The Totally Magically Fabulous Completely Unbelievable Pollution Solution Transference Machine

A stranger zipped up in the most expensive of cars! A well meaning fellow, a marine industry star.

“My friends”, he announced in a voice clear and clean, “My name is Captain Michael McMoney McGreen, and I’ve heard of your troubles. I’ve heard you’re unhappy. But I can fix that, I’m the Fix-It-Up Chappie.

I’ve come here to help you. I have what you need. And my prices are low. And I work with great speed. And my work is one hundred per cent IMO guaranteed!”

Then, quickly Michael McMoney McGreen, put together a solution that was really obscene. And he said, “You want clean air like you've never seen? My friends, you can have that air for five million a machine! Just pay me your money and hop right aboard!”

And the big moneyed contraption roared. And it klonked. And it bonked. And it jerked. And it berked. And it bopped them about. But the thing didn't work! The machine scrubbed the pollution right out of the air and dumped the sludge in the sea without a care.

Michael McMoney McGreen said with sly grin as he wiped some spittle from his thin chin: "The waste sludge can't float and its not in the air, hence no one will ever know we were there."

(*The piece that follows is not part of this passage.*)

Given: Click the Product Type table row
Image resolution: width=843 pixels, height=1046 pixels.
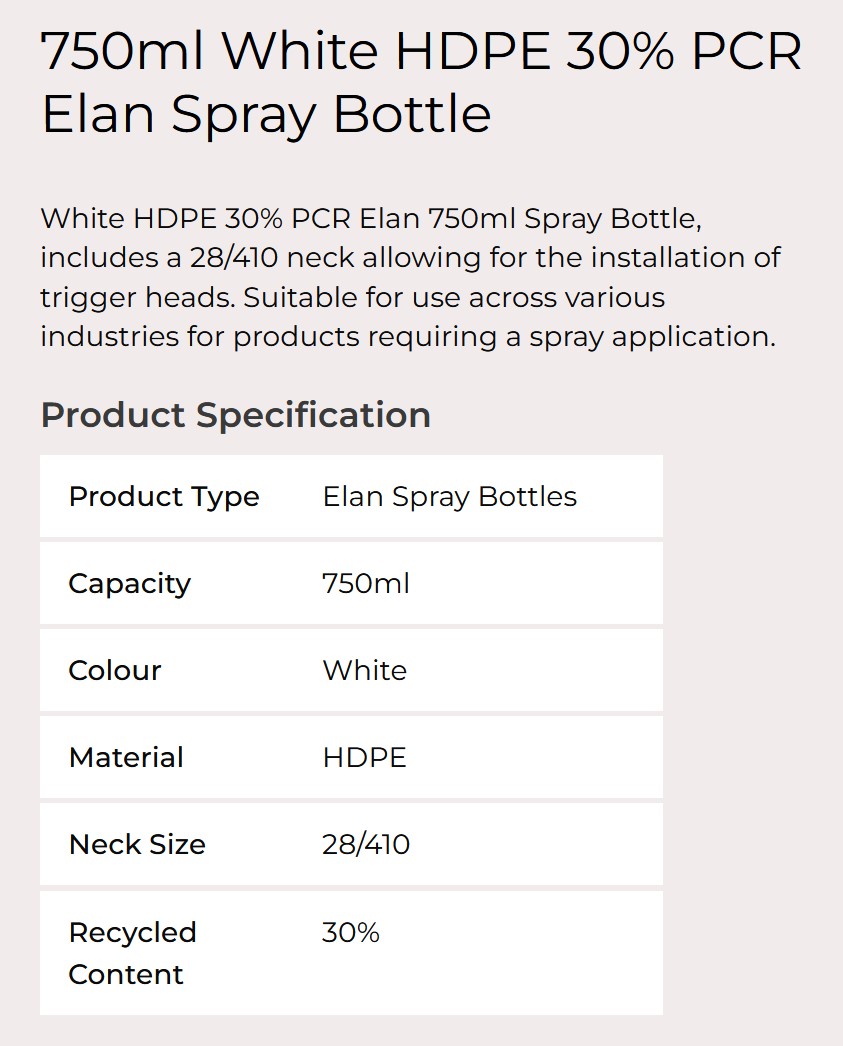Looking at the screenshot, I should click(x=351, y=496).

Bottom Feeders’ Bottom Line Dilution Pollution in the Oceans

Stripping ships' stack emissions from the air and dumping the waste directly into the ocean is not good for the oceans, is not good public policy, is not good for all of the users of the oceans' commons and it is not fair to those owners who have committed to buying and burning the cleaner more costly fuel. 

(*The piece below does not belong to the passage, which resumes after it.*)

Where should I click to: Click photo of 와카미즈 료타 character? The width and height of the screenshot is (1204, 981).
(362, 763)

The only people who will benefit from scrubbers are the irresponsible ship owners, manufacturers of the scrubbers, flag states and those Class societies bending themselves into pretzels approving the systems.

Manufacturers estimate the cost of installation from $3 to $5 million US per copy. Owners promoting and installing scrubbers will be allowed by the IMO to continue to burn the less costly dirty fuel. Owners see the scrubbers as a competitive advantage. By avoiding the purchase of the cleaner fuel, the scrubbers are supposed to pay for themselves in less than two years....and what's good for the companies' bottom line is good for the flag, Class and the IMO.

The business case for installation of the scrubbers is devoid of any ethical or environmental cost assigned to the dumping of waste into the oceans. Every operating company, consultant, flag and Class society championing the dumping of scrubber waste to the sea has a website claiming sustainability as a core value. Dilution as a solution is a failed 18th century concept. That the IMO still explicitly allows seawater dilution as a solution in its standards makes the IMO complicit in the assault and battery on the maritime commons.

Standards are important. For most shoreside industries there are strict performance monitoring and enforcement protocols for the equipment and effluents. The marine industry also has shiploads of standards: standards for the installation, operation and documentation of all manner of environmental equipment such as sewage treatment plants (STP), bilge separators/oily water separators (OWS), garbage disposal systems and now scrubbers ... and ALL are approved by Class societies - for a fee.

As per Class, the environmental systems for ships work well in the lab. So well in fact that in the case of some Class approved STPs the systems make the waste magically "disappear". In reality, the IMO allows untreated sewage to be discharged when 12 miles off of your beach. Any coast with a steady stream of ship traffic can do the math: three flushes per person aboard per day times the number of ships. And that isn't including livestock carriers.

As an example: The Netherlands has taken samples from 120 merchant ships since 2012, and “97 percent of the sewage treatment plants did not meet all the discharge standards.” (MEPC 71/INF.22). Pollutants such as suspended solids and fecal coliforms often exceeded their limits by 10 and 10,000 times respectively. These ships were “discharging virtually untreated sewage” (MEPC 71/INF.22).

The marine industry isn't a model of environmental compliance, having been repeatedly fined for dumping and discharging oil, sludge, hazardous waste and tons of excrement directly into the seas. Many in the industry hide behind the IMO's traditionally lowest minimum acceptable standard system. However, their failure to comply with even the IMO's minimum standard has led to a long line of marine executives pleading guilty to criminal charges, paying fines and having to implement mandatory court environmental compliance programs.

The IMO and scrubber alchemist are asking us all to believe it is good policy to use the oceans as a cesspool. How is that responsible, ethical and sustainable behavior?

And Michael McMoney McGreen?

Michael McMoney McGreen put together a solution that was really obscene.

Michael McMoney McGreen smiled as he left the maritime scene, knowing he'd be back to remove the machines once the sulfur hack scheme was outlawed by coastal state regimes.